Marie Laguerre a porté plainte le 25 juillet au matin. Elle est ensuite retournée au 9B, le bar devant lequel elle s’est faite agresser, pour récupérer les images de vidéosurveillance de l'établissement afin de les transmettre aux enquêteurs. C'est la jeune femme elle-même qui a finalement mené ces derniers sur la piste d'un suspect : un employé d'une agence d’interim l'avait contactée sur Twitter après avoir reconnu son collègue sur la vidéo. Le 27 août, soit un mois après les faits, l'homme était finalement interpellé à l’hôpital Bichat, où il venait d'être interné.
La présidente décide ensuite de diffuser la vidéo de l’agression. Firas M. grommelle, avant de se faire rappeler à l’ordre, et ne regarde pas la séquence, préférant enfouir sa tête dans ses mains.
"Parfois des mots font plus mal qu'un cendrier"
"Je chantais ma musique", se justifie l’accusé lorsque le tribunal l’interroge sur ce qui aurait déclenché l'altercation entre Marie Laguerre et lui. Et à propos du cendrier jeté en direction de la jeune femme, il se justifie : "Parfois, des mots font plus mal qu’un cendrier." La jeune femme lui aurait lancé un "t’es fier de toi gros fils de pute", pour, comme elle l’expliquera plus tard "ne plus se laisser traiter de manière humiliante". Il sera d’ailleurs précisé que suite à l’agression, Marie Laguerre a été diagnostiquée comme soumise à "une peur intense, un bouleversement émotionnel, une perte de poids, une hypervigilence".
Les 9 condamnations de Firas M. ont été à plusieurs reprises mentionnées par la partie civile durant sa plaidoirie. L’avocate de Marie Laguerre, Me Noémie Saidi-Cottier, qui commence par une citation tirée du "Deuxième sexe" de Simone de Beauvoir, s’est longuement étendue sur les problèmes de l'accusé avec les femmes – proxénétisme, violences sur sa mère – avant d’expliquer que la victime "souhaite une condamnation pédagogique".

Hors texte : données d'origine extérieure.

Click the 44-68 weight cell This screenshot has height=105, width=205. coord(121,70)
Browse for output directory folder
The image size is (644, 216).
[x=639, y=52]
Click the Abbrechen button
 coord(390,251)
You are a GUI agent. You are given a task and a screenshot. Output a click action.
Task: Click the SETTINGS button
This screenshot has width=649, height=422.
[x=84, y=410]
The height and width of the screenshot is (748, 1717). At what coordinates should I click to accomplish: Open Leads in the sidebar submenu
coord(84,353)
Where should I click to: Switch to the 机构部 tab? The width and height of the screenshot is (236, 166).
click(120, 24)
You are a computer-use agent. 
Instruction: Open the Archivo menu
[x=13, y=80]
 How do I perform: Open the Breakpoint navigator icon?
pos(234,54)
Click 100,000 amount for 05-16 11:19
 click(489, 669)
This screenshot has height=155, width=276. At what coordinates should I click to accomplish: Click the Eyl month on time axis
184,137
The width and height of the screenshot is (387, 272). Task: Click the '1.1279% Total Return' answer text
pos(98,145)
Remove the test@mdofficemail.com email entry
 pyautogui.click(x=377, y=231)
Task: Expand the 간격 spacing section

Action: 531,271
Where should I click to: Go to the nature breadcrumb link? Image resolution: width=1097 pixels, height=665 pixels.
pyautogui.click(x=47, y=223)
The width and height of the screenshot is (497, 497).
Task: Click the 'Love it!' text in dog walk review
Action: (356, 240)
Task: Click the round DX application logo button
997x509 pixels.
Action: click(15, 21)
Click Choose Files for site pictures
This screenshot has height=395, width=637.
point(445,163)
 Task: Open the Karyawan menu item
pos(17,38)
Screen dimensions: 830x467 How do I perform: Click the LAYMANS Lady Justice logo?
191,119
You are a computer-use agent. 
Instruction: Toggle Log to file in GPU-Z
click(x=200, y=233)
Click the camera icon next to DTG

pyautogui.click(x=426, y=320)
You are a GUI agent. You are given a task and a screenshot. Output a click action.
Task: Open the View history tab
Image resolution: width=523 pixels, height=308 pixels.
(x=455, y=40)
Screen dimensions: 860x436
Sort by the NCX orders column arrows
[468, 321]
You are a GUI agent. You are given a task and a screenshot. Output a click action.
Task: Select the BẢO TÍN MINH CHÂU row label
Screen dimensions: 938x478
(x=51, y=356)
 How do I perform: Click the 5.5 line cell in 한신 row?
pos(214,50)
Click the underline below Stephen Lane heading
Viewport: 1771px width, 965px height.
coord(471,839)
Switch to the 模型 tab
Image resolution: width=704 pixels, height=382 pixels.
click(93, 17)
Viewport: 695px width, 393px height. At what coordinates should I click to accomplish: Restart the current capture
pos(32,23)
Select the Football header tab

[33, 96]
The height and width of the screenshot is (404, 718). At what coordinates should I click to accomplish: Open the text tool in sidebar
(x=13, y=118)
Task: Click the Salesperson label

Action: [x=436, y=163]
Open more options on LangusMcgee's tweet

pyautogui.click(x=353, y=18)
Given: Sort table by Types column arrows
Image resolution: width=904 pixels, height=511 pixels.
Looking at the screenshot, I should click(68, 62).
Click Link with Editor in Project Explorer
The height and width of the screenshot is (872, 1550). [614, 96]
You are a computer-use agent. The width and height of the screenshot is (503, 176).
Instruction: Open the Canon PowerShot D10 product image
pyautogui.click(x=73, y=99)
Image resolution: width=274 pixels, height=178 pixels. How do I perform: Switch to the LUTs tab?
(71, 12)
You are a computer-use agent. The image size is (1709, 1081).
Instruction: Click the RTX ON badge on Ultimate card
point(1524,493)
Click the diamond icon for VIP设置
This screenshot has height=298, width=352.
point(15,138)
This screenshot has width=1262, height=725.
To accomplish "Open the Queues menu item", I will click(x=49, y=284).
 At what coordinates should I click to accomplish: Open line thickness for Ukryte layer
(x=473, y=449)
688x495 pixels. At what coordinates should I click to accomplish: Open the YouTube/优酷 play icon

Du côté de la défense, l'avocate demande à ce que son client ne soit pas "un symbole. Ce serait un costume beaucoup trop grand pour lui", soutient-elle face à la présidente. Elle reviendra également sur ses problèmes psychologiques, et citera à son tour André Malraux : "Juger, c'est d'abord comprendre". De son côté, l'accusé s'exclame une nouvelle fois dans le box : "J'en ai croisé des filles sur ma route, demandez leur si je suis sexiste, vous serez surpris".
La procureure a requis 18 mois de prison dont six ferme contre Firas M., une mise à l'épreuve de 3 ans, l'obligation de soins psychologiques et une interdiction d'entrer en contact avec la victime, à laquelle il devra verser 2 000 euros en réparation du préjudice moral. Finalement, après délibéré, le tribunal a suivi les requisition mais ramené les 18 mois de prison à 12 dont six ferme.
"Fatiguée mais soulagée", Marie Laguerre a quitté le TGI, toujours sous les caméras. "Très peu de personnes ont leur harceleur qui se retrouve jugé au tribunal. Chaque fois que l’on dénonce ces comportements, c’est une avancée."